++++ TASK INPUT

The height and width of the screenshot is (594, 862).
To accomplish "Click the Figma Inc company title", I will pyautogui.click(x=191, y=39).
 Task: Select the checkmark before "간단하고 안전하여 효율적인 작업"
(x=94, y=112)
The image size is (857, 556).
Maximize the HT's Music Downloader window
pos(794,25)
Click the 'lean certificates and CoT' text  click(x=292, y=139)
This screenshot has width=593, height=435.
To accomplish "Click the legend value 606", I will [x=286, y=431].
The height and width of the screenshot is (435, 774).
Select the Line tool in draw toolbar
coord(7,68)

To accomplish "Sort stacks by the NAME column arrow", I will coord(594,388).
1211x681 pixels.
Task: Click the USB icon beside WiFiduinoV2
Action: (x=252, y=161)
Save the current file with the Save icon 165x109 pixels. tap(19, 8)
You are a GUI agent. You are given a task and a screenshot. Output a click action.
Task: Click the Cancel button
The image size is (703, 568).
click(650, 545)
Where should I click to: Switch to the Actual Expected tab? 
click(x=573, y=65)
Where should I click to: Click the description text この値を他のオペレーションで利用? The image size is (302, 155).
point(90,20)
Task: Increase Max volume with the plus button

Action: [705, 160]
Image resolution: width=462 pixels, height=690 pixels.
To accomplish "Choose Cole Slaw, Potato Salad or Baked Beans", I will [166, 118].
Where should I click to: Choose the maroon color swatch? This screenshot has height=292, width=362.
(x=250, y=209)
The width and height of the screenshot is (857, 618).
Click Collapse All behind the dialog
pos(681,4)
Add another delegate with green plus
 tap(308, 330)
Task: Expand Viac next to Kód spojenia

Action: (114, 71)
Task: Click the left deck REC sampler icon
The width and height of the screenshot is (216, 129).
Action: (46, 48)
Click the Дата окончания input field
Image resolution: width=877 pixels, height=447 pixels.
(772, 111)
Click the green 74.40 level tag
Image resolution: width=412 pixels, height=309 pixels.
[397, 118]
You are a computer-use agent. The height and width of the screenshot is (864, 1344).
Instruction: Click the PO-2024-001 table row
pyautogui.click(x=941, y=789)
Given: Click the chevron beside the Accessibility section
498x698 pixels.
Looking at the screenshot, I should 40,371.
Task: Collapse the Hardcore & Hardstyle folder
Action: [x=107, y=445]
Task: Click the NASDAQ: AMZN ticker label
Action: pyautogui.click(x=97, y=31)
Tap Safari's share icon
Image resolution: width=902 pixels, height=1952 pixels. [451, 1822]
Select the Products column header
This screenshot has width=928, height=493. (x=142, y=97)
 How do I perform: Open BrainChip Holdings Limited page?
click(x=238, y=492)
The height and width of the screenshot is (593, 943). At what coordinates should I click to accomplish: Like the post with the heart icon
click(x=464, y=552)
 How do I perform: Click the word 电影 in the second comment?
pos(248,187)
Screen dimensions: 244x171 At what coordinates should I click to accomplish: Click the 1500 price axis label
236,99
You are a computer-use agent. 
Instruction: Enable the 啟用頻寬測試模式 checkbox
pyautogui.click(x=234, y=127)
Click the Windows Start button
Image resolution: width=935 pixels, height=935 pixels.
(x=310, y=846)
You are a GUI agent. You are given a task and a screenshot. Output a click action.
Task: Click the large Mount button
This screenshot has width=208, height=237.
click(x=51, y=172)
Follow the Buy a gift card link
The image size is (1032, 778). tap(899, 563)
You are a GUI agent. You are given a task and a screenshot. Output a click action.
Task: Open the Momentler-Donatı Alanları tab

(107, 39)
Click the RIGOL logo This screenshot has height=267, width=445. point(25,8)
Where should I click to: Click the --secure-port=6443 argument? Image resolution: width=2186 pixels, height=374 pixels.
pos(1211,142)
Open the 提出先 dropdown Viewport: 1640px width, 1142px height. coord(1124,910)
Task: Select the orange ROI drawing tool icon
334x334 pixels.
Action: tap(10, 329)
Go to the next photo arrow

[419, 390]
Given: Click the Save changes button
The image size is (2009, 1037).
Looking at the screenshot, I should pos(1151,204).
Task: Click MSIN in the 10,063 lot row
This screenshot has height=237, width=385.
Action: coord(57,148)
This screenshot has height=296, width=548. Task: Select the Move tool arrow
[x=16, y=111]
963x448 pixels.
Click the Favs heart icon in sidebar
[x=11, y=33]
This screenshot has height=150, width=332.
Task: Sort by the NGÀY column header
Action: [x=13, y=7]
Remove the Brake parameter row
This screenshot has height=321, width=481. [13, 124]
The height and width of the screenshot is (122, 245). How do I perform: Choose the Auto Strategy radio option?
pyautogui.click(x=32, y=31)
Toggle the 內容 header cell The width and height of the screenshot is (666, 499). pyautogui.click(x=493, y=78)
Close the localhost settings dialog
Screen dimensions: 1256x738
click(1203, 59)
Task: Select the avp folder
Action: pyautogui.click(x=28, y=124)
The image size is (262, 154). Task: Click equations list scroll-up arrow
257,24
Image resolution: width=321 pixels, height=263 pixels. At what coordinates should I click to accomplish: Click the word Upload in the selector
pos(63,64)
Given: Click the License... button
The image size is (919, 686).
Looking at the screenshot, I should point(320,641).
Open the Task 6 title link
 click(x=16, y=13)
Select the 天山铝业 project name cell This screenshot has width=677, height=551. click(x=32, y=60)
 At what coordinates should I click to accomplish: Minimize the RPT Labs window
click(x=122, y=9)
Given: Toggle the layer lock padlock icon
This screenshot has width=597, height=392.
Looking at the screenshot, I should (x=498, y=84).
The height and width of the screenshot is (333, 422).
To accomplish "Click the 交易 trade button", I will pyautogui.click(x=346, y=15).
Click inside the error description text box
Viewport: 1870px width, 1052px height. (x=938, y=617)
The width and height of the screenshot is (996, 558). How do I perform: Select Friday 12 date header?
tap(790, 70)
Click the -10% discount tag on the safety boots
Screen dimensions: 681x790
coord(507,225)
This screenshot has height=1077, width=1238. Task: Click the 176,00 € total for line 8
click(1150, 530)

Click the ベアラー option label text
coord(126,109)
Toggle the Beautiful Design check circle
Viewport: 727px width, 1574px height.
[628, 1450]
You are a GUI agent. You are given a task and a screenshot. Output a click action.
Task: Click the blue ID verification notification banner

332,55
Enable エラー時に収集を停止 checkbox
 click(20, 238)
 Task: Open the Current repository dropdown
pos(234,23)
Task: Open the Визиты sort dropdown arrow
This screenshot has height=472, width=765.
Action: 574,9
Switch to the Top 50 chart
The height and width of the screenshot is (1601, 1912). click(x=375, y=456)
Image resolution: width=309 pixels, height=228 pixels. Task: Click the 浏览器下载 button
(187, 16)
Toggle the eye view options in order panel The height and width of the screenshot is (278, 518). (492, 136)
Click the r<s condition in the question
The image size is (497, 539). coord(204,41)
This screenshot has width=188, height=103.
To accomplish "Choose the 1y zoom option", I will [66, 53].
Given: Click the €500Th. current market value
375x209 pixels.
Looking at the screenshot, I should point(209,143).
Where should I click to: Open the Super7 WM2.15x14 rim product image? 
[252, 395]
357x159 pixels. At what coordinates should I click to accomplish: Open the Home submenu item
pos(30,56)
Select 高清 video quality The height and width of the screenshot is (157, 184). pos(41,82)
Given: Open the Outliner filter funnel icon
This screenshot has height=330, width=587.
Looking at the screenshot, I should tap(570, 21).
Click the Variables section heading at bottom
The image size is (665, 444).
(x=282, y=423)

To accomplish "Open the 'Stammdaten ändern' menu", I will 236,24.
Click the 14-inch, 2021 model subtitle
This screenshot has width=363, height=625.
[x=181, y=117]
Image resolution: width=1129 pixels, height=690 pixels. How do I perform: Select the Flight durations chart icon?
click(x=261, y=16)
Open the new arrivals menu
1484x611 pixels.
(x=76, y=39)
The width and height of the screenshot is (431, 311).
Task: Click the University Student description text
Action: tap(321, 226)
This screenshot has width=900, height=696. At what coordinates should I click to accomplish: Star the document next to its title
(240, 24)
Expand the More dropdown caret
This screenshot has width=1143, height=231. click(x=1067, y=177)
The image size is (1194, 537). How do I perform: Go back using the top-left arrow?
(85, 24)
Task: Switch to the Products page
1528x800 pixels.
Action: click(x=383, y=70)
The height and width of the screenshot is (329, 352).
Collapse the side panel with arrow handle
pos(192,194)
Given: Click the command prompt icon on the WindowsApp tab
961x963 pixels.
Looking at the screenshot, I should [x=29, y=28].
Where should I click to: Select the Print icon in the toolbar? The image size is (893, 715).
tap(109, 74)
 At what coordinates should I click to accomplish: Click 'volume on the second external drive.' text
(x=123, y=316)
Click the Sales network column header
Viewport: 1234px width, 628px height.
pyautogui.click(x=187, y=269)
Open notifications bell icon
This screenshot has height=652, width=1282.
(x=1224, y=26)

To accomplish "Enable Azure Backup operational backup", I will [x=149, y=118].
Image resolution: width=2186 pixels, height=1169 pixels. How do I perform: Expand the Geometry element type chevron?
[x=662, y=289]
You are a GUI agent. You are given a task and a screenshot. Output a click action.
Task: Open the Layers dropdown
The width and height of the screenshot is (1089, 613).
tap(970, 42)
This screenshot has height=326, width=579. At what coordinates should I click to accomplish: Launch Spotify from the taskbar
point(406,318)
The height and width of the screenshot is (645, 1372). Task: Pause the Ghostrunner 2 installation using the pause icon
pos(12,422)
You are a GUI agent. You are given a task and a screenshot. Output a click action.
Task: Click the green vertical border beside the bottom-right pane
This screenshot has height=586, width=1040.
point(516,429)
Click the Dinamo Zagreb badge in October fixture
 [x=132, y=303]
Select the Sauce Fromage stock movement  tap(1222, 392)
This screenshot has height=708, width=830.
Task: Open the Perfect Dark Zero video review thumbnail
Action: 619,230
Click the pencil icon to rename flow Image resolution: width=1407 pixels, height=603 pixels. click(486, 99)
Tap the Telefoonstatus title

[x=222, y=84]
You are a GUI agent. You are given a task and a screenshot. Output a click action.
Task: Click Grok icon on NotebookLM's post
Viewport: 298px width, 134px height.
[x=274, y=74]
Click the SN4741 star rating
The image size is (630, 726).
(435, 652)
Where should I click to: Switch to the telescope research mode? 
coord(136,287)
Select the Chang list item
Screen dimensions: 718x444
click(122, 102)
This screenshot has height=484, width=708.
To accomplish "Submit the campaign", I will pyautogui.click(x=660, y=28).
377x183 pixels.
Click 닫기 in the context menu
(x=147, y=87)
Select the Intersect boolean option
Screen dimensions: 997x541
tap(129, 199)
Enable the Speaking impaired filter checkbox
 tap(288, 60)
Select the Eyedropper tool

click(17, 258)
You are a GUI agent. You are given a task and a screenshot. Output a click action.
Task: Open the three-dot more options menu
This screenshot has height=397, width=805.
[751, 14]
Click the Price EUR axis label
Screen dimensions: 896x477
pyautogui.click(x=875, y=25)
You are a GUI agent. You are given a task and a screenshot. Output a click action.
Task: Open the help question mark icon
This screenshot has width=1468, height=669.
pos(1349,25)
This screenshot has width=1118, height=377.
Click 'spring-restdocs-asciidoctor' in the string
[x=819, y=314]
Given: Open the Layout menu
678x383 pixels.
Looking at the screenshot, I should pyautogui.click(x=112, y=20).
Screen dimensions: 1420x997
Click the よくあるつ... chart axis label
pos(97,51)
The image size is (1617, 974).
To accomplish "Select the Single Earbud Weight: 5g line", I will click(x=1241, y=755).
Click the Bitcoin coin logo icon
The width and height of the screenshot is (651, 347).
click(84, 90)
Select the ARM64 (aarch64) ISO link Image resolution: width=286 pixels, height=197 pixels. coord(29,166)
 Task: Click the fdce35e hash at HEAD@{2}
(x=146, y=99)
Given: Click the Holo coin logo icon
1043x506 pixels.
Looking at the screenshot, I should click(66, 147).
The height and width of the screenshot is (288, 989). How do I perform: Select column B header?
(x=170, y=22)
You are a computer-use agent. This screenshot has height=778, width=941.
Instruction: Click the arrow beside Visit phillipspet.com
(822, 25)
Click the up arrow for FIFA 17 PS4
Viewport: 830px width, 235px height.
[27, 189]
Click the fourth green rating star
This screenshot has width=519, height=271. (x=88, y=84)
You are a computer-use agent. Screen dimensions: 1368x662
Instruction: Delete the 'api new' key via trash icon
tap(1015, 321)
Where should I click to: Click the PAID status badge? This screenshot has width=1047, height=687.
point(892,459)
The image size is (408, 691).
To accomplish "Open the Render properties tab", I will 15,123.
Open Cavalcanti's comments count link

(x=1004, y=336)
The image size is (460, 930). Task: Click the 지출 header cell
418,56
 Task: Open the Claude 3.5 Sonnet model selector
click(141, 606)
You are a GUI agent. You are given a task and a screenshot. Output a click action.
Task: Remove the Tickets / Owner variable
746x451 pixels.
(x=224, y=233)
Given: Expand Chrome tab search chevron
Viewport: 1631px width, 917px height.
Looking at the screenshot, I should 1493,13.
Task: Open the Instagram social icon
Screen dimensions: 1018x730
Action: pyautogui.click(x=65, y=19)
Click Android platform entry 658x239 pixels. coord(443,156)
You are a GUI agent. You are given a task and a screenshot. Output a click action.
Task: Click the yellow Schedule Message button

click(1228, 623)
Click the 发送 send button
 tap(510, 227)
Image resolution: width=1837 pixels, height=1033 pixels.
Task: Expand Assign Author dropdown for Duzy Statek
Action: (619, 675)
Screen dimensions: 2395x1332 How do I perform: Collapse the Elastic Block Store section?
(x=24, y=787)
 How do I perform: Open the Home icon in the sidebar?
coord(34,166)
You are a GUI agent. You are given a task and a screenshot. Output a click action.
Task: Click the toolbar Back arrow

++++++++

## EXERCISE DETAILS
Copy out, word for word, every line from the one containing "The height and width of the screenshot is (593, 943)." through the one containing "pyautogui.click(x=32, y=31)", both included.

## WRITTEN SOLUTION
The height and width of the screenshot is (593, 943). At what coordinates should I click to accomplish: Like the post with the heart icon
click(x=464, y=552)
 How do I perform: Click the word 电影 in the second comment?
pos(248,187)
Screen dimensions: 244x171 At what coordinates should I click to accomplish: Click the 1500 price axis label
236,99
You are a computer-use agent. 
Instruction: Enable the 啟用頻寬測試模式 checkbox
pyautogui.click(x=234, y=127)
Click the Windows Start button
Image resolution: width=935 pixels, height=935 pixels.
(x=310, y=846)
You are a GUI agent. You are given a task and a screenshot. Output a click action.
Task: Click the large Mount button
This screenshot has width=208, height=237.
click(x=51, y=172)
Follow the Buy a gift card link
The image size is (1032, 778). tap(899, 563)
You are a GUI agent. You are given a task and a screenshot. Output a click action.
Task: Open the Momentler-Donatı Alanları tab

(107, 39)
Click the RIGOL logo This screenshot has height=267, width=445. point(25,8)
Where should I click to: Click the --secure-port=6443 argument? Image resolution: width=2186 pixels, height=374 pixels.
pos(1211,142)
Open the 提出先 dropdown Viewport: 1640px width, 1142px height. coord(1124,910)
Task: Select the orange ROI drawing tool icon
334x334 pixels.
Action: tap(10, 329)
Go to the next photo arrow

[419, 390]
Given: Click the Save changes button
The image size is (2009, 1037).
Looking at the screenshot, I should pos(1151,204).
Task: Click MSIN in the 10,063 lot row
This screenshot has height=237, width=385.
Action: coord(57,148)
This screenshot has height=296, width=548. Task: Select the Move tool arrow
[x=16, y=111]
963x448 pixels.
Click the Favs heart icon in sidebar
[x=11, y=33]
This screenshot has height=150, width=332.
Task: Sort by the NGÀY column header
Action: [x=13, y=7]
Remove the Brake parameter row
This screenshot has height=321, width=481. [13, 124]
The height and width of the screenshot is (122, 245). How do I perform: Choose the Auto Strategy radio option?
pyautogui.click(x=32, y=31)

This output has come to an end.